> **Do this**
Pull out every line of the records below that contains the string "Task", and copy each of those lines in full.

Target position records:
━━━━━━━━

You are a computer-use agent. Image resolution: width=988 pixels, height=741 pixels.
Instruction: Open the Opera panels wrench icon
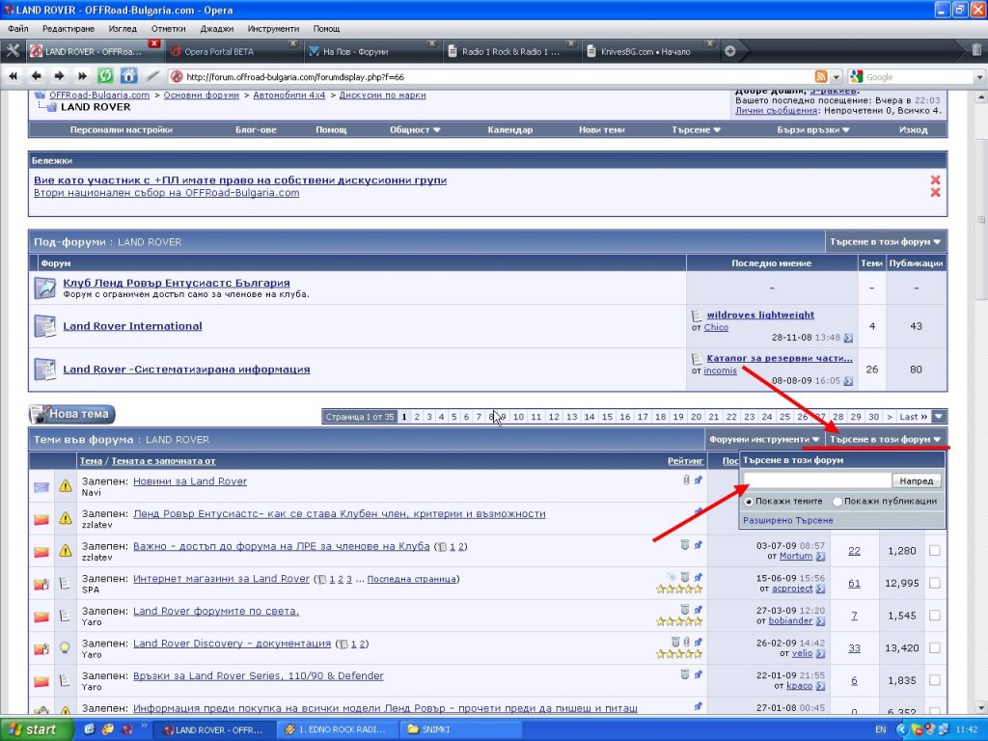(13, 51)
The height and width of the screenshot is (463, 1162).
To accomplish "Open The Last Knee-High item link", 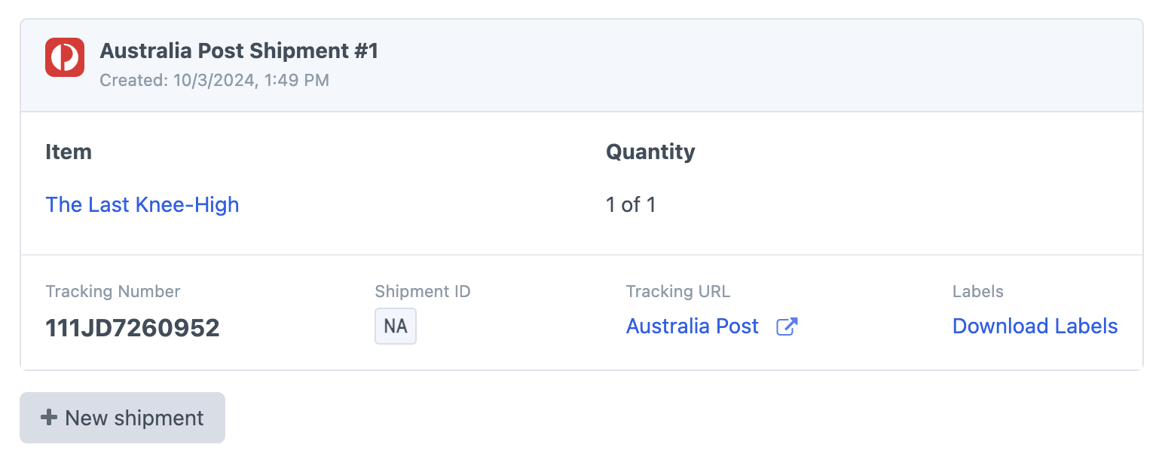I will click(x=142, y=204).
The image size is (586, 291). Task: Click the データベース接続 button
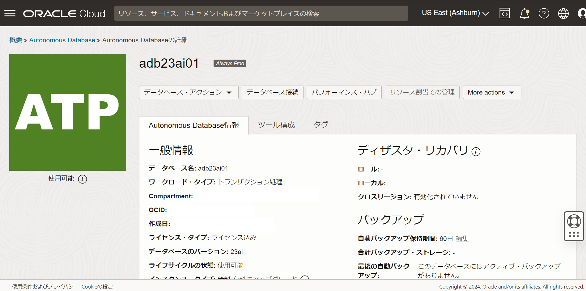coord(272,92)
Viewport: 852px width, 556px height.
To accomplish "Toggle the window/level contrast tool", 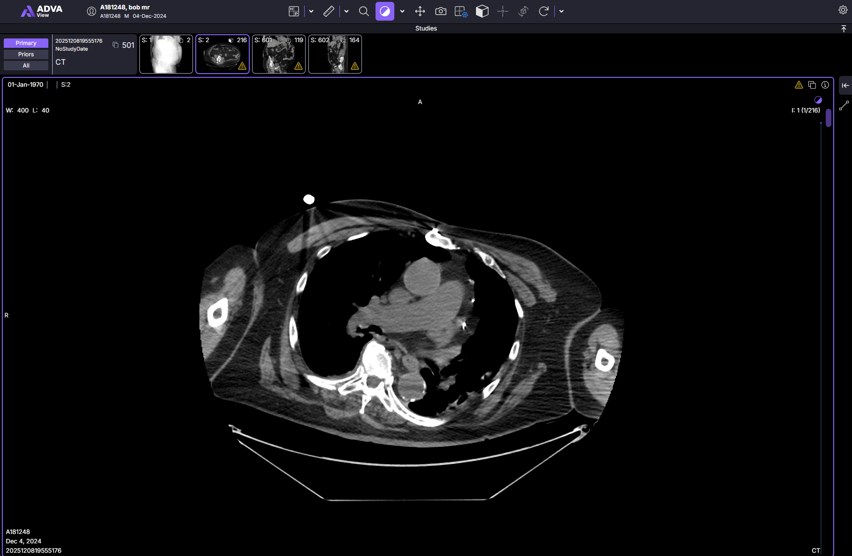I will tap(384, 11).
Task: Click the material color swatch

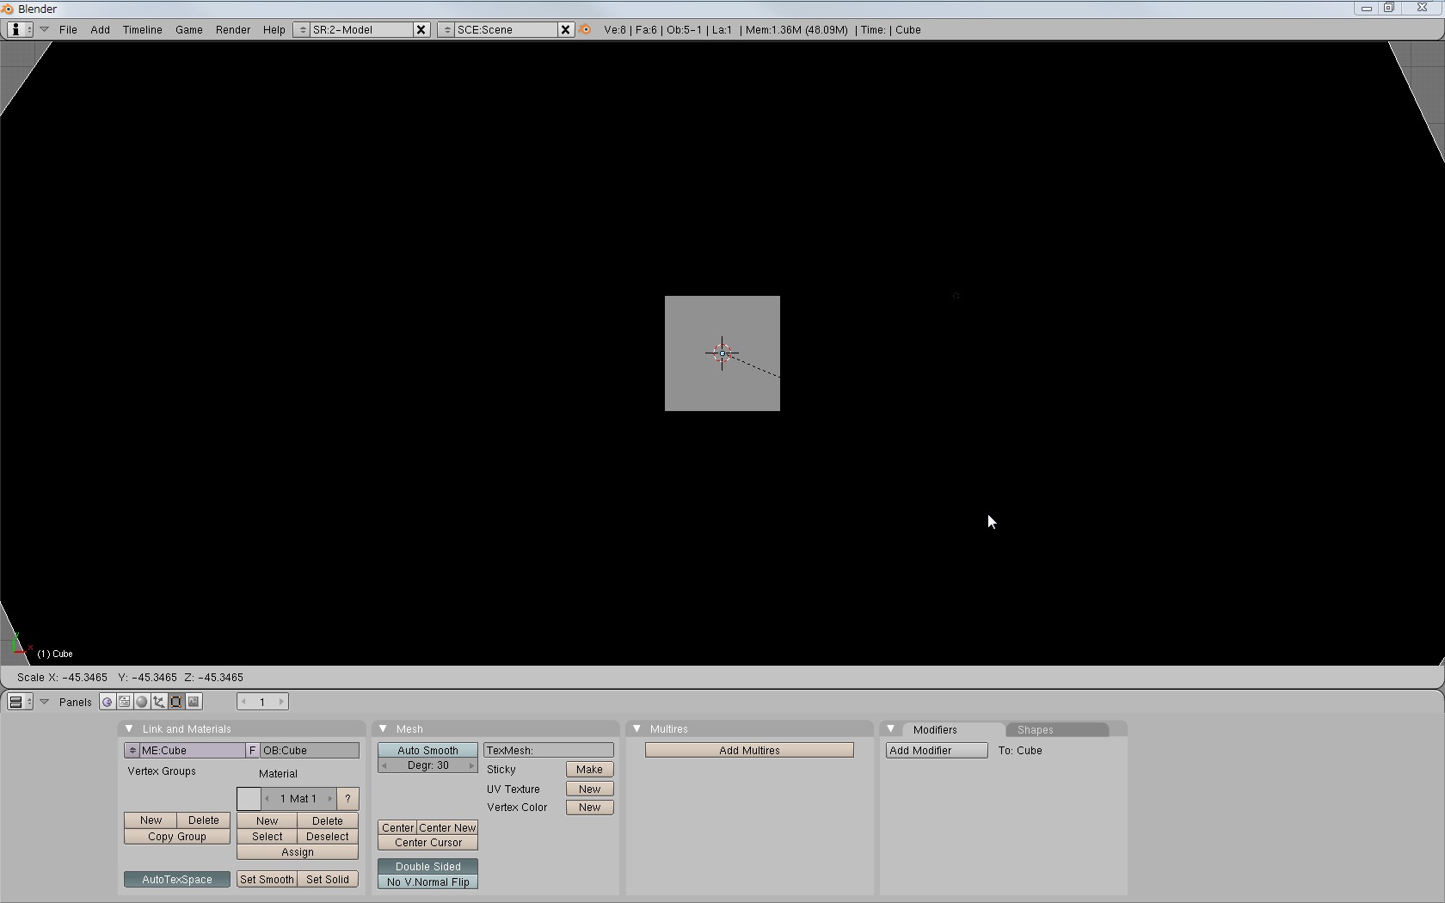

━━━━━━━━

> **Complete output**
The image size is (586, 291). Task: Click the データベース接続 button
Task: Click the material color swatch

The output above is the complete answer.